Para Krugman, o importante a ser ressaltado com relação às linkages é que

estas representam complementariedades estratégicas (strategic

complementarities) que surgem quando os bens são produzidos com retornos

crescentes de escala. Sobre as backwards linkages é destacado que é necessário perceber que o que as confere signfificado econômico não é simplesmente o fato de um setor A comprar o produto de outro setor B, mas sim o fato de que um investimento em A, por aumentar o tamanho do mercado de B, induz uma mudança para uma escala de produção mais eficiente em B (IGLIORI, 2001, p. 51).

Apesar desta análise, Krugman e os partidários da nova geografia econômica acabam por deixar a explicação da essência da concentração espacial para a evolução histórica.

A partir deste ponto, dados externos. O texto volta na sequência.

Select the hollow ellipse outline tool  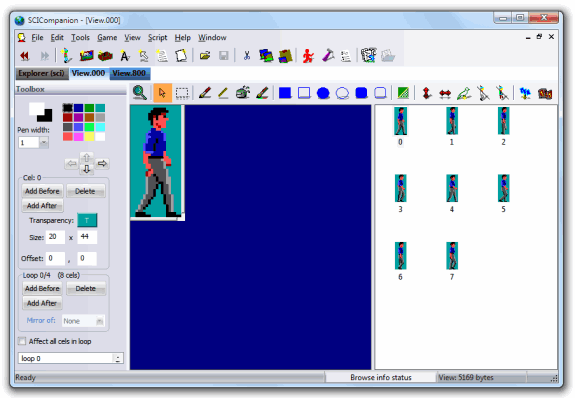342,93
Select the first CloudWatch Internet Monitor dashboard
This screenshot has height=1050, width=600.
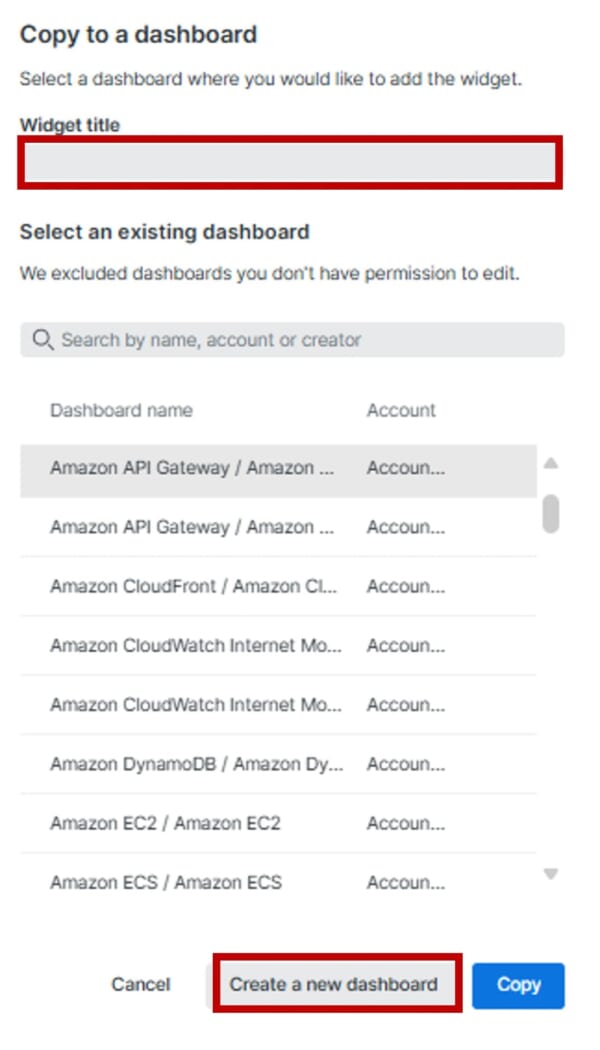click(x=196, y=646)
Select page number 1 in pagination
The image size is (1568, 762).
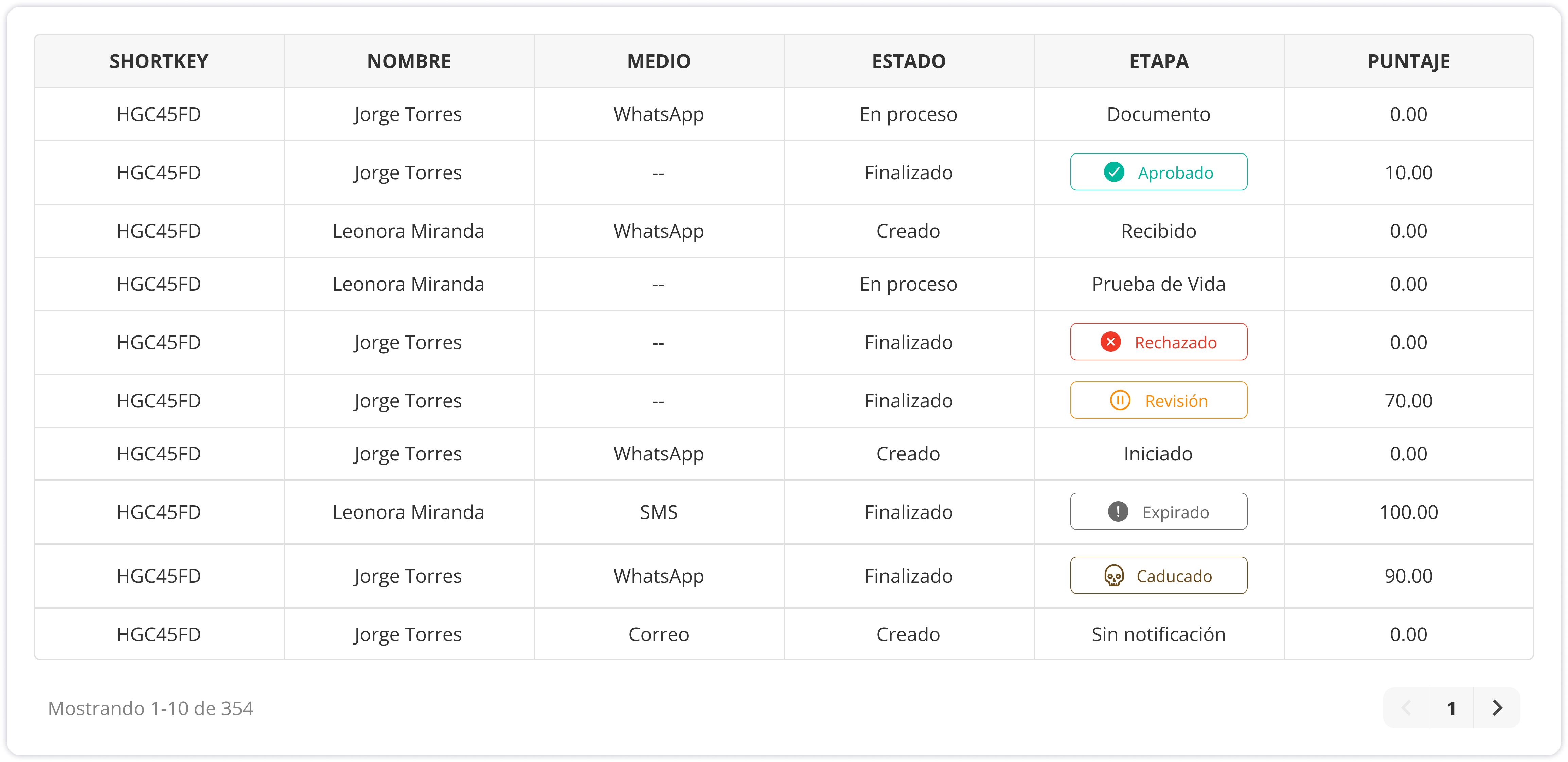[x=1452, y=708]
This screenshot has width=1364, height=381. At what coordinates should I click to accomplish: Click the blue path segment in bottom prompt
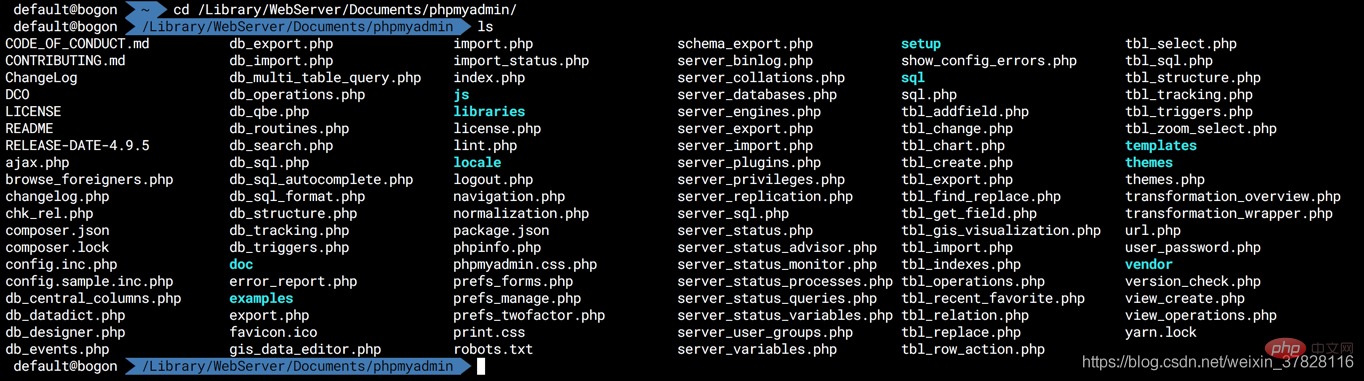click(x=299, y=367)
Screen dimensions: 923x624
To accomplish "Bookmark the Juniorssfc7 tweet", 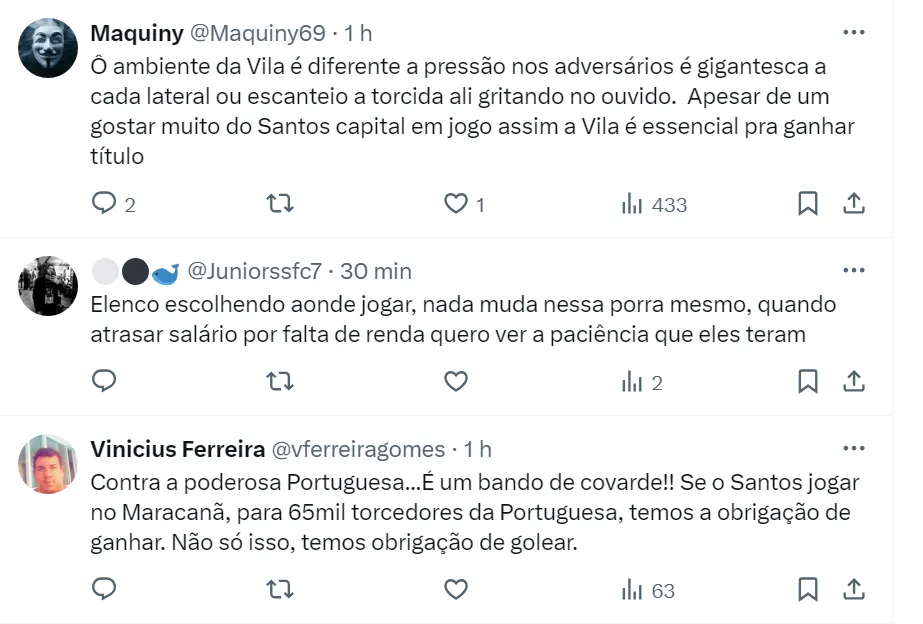I will pos(808,381).
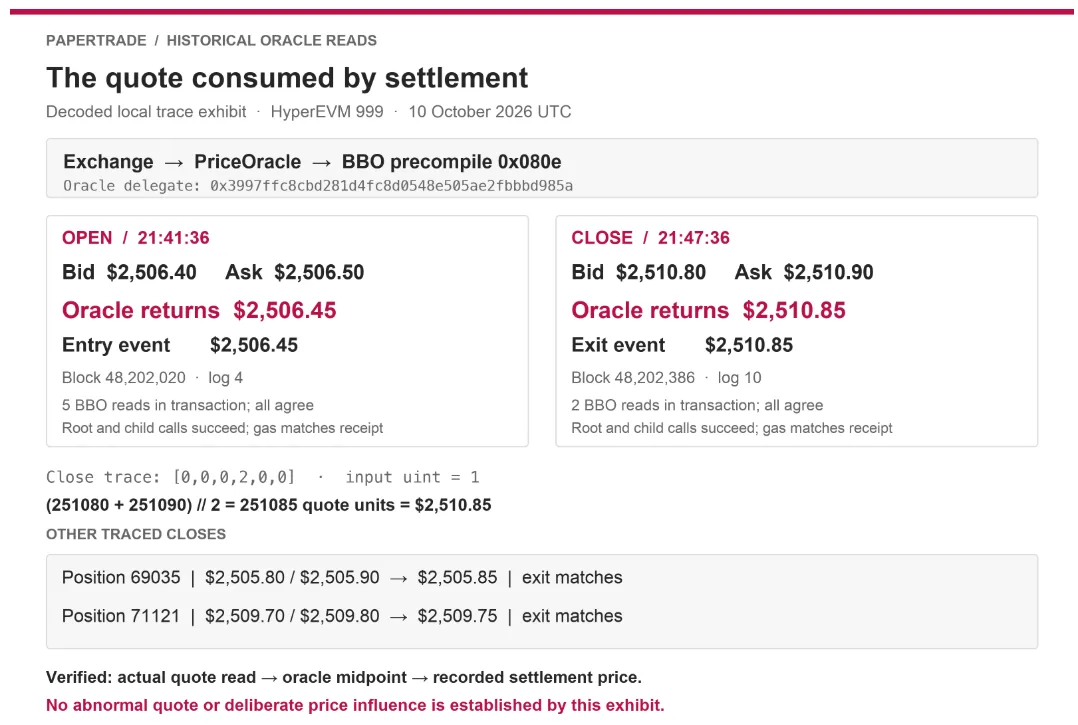Screen dimensions: 1078x725
Task: Click the quote units midpoint formula
Action: 269,505
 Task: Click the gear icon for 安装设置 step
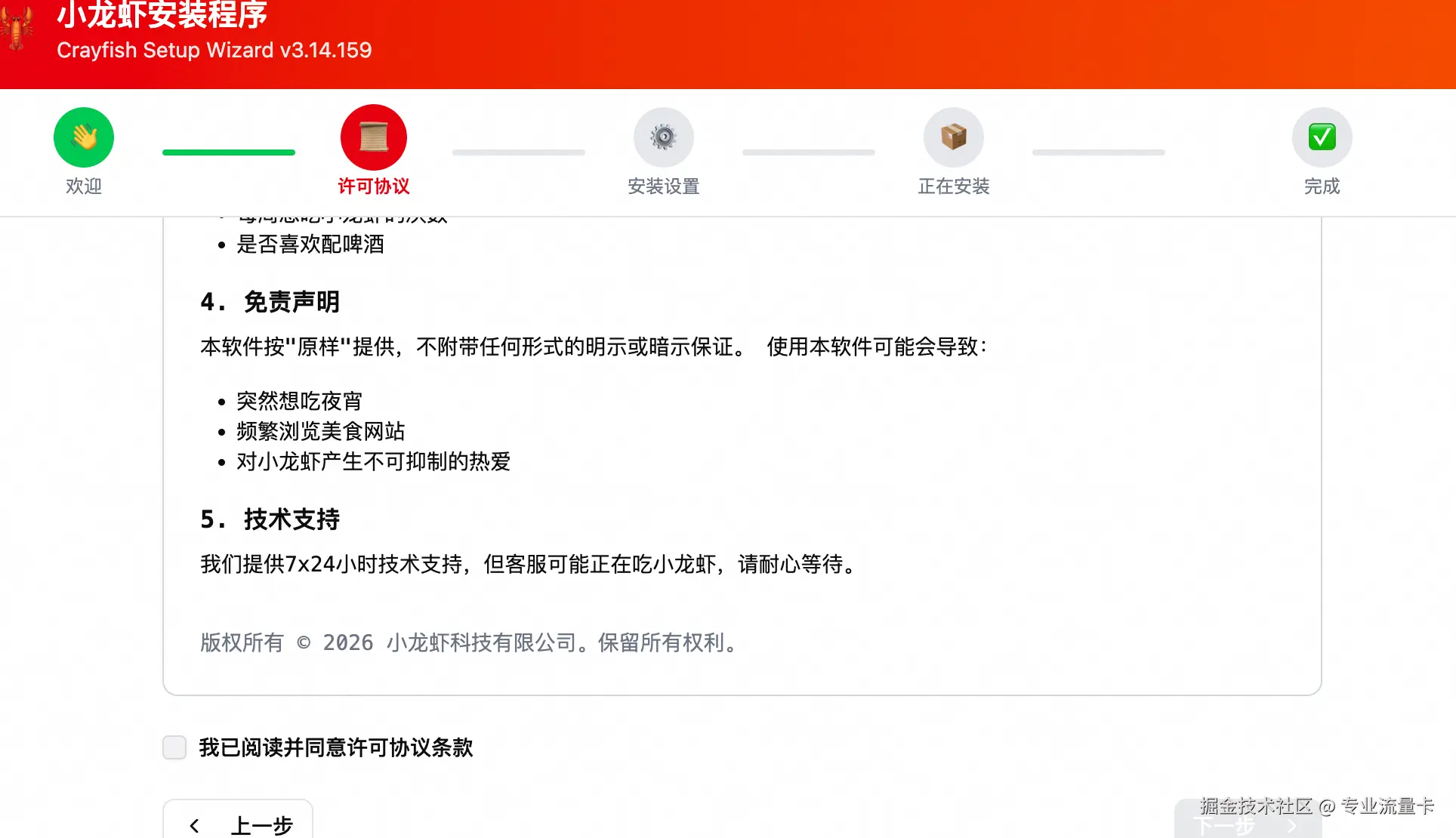(663, 137)
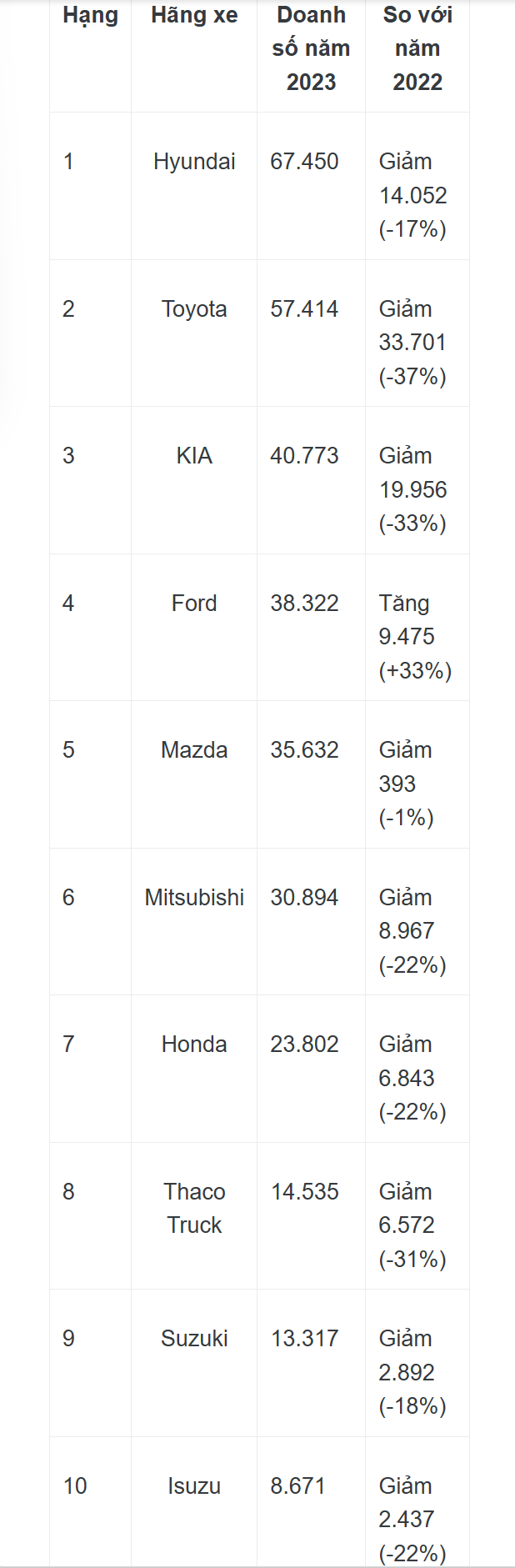
Task: Click Ford's "Tăng 9.475 (+33%)" cell
Action: pyautogui.click(x=415, y=637)
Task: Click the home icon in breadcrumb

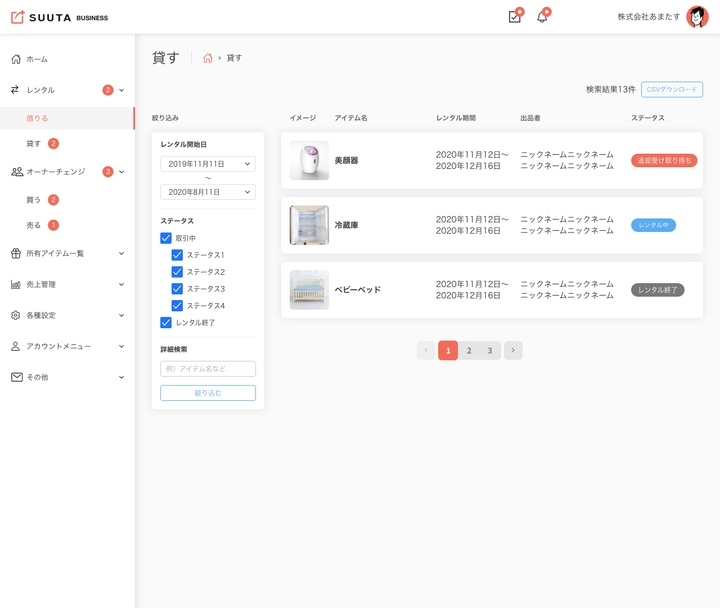Action: click(x=208, y=58)
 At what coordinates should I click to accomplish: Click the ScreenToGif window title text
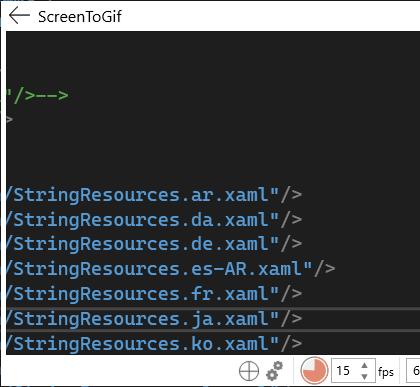(x=80, y=17)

2.1.1.4 O Desenvolvimento Endógeno

Os autores desta linha de pensamento alteram a composição da função de produção agregada original29 para que ela incorpore endogenamente fatores anteriormente considerados exógenos na determinação do crescimento30. Assim, os territórios poderiam atuar sobre outros fatores, além dos tradicionais, já que os mesmos comporiam a função de produção agregada e estariam passíveis de influência pelos formuladores de políticas de desenvolvimento. De modo mais preciso, haveria a possibilidade de que o crescimento respondesse a ações locais (de atores locais) uma vez que o desenvolvimento se dá a partir da ampliação da agregação de valor à produção e da capacidade de retenção local (medida pelo excedente econômico gerado). Os partidários do desenvolvimento endógeno reconhecem rendimentos crescentes e o papel das economias de aglomeração de Marshall no processo de desenvolvimento, apontando, portanto, o local e seus atores como agentes de desenvolvimento.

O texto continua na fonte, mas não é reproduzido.